After seven months of studying 3D at Think Tank, this was my final project, accomplished in one month. I created two characters that share UV assets and textures, primarily using Maya and Marvelous Designer for creation, Substance Painter for texturing, and Marmoset Toolbag 4 for rendering. 

See my article for a deep dive on Marvelous Designer Magazine 2024

Concept art " Agony" by Messi Mey 

Collecting References

When starting a project, I create a mood board containing lots of visual information. I conduct research using platforms like Google, Pinterest, and Artstation, with a dedicated section for clothing where I gather patterns, textures, and information on garment movement.

The Outfit

In Marvelous Designer, I imported my custom model and created garments using simple shapes inspired by real clothing. This ensures accurate folds and avoids errors. I sometimes use frozen mesh parts to achieve specific shapes.

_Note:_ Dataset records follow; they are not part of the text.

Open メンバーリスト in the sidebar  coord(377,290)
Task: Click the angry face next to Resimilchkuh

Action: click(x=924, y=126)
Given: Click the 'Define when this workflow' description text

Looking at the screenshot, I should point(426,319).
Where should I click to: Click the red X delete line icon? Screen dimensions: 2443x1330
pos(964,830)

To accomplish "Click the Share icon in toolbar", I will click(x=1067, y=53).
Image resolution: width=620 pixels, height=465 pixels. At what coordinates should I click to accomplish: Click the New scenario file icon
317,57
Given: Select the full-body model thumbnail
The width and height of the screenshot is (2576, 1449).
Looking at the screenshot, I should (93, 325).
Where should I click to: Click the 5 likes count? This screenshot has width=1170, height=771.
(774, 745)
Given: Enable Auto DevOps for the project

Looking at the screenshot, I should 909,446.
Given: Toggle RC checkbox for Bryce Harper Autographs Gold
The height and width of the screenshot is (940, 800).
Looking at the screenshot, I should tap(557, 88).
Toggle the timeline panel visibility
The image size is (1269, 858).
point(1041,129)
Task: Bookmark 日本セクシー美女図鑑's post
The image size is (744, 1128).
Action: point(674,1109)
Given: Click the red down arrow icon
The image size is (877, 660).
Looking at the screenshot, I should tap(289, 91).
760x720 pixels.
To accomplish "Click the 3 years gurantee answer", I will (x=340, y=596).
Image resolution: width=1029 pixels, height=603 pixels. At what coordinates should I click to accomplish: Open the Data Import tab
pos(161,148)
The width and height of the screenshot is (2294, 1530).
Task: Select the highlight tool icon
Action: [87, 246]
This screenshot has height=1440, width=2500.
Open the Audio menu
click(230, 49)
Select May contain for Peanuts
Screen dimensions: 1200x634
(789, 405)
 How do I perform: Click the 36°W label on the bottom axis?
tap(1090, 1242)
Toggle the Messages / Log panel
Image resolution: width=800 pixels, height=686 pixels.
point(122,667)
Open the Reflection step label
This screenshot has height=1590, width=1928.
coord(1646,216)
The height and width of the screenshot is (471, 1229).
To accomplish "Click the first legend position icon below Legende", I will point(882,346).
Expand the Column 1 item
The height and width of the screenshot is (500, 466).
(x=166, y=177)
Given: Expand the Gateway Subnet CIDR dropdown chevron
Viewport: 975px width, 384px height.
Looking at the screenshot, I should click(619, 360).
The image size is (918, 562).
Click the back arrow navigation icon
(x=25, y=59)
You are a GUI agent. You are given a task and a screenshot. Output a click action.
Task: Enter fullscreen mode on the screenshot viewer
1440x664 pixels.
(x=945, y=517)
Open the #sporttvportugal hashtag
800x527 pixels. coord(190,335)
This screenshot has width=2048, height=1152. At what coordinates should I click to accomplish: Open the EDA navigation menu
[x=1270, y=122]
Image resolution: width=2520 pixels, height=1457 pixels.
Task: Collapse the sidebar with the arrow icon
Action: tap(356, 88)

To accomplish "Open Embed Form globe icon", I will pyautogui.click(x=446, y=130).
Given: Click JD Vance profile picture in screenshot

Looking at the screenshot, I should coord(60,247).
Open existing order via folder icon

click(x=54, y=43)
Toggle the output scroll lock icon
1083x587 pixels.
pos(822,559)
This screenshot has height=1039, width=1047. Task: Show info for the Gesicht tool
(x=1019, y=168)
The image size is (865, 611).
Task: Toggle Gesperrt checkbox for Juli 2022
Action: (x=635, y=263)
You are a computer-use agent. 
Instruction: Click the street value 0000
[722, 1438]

The quickest method was to export garments with UVs from Marvelous Designer and reconstruct them in Maya before working on them in ZBrush. This preserves the UVs for baking. I also created most fine details, like seams, fabric structure, and micro folds, in Substance Painter.


For faster results, I created a low-poly hat and achieved a fabric look through texturing alone, without using high-poly geometry. The process was significantly faster and produced great results. 
I used Marvelous Designer to create folds on a piece of fabric, then used RGBZGrabber in ZBrush to create an alpha, which I used as a height mask in Substance Painter.

Below are some texturing examples where I achieved details using the height channel without needing high-poly geometry.

Retopology and UV

Both characters have shared UV sets, so I used one character as a base for texturing the other.


I rendered the characters in Marmoset Toolbag 4 using ray tracing for the final output.

I want to express my gratitude to my dear friends and mentors, David Kuo, Mieszko ŁacińskiLuis Omar Lucas Silva, and Karam Chahalfor their invaluable tips and tricks guiding me throughout my 3D journey. I'm very grateful to Think Tank Training Center and its community, which has provided me with a nurturing environment to learn and grow my professional skills. To all who have taken the time to read this far, I also want to express my sincere gratitude. I hope you find this information helpful and inspiring.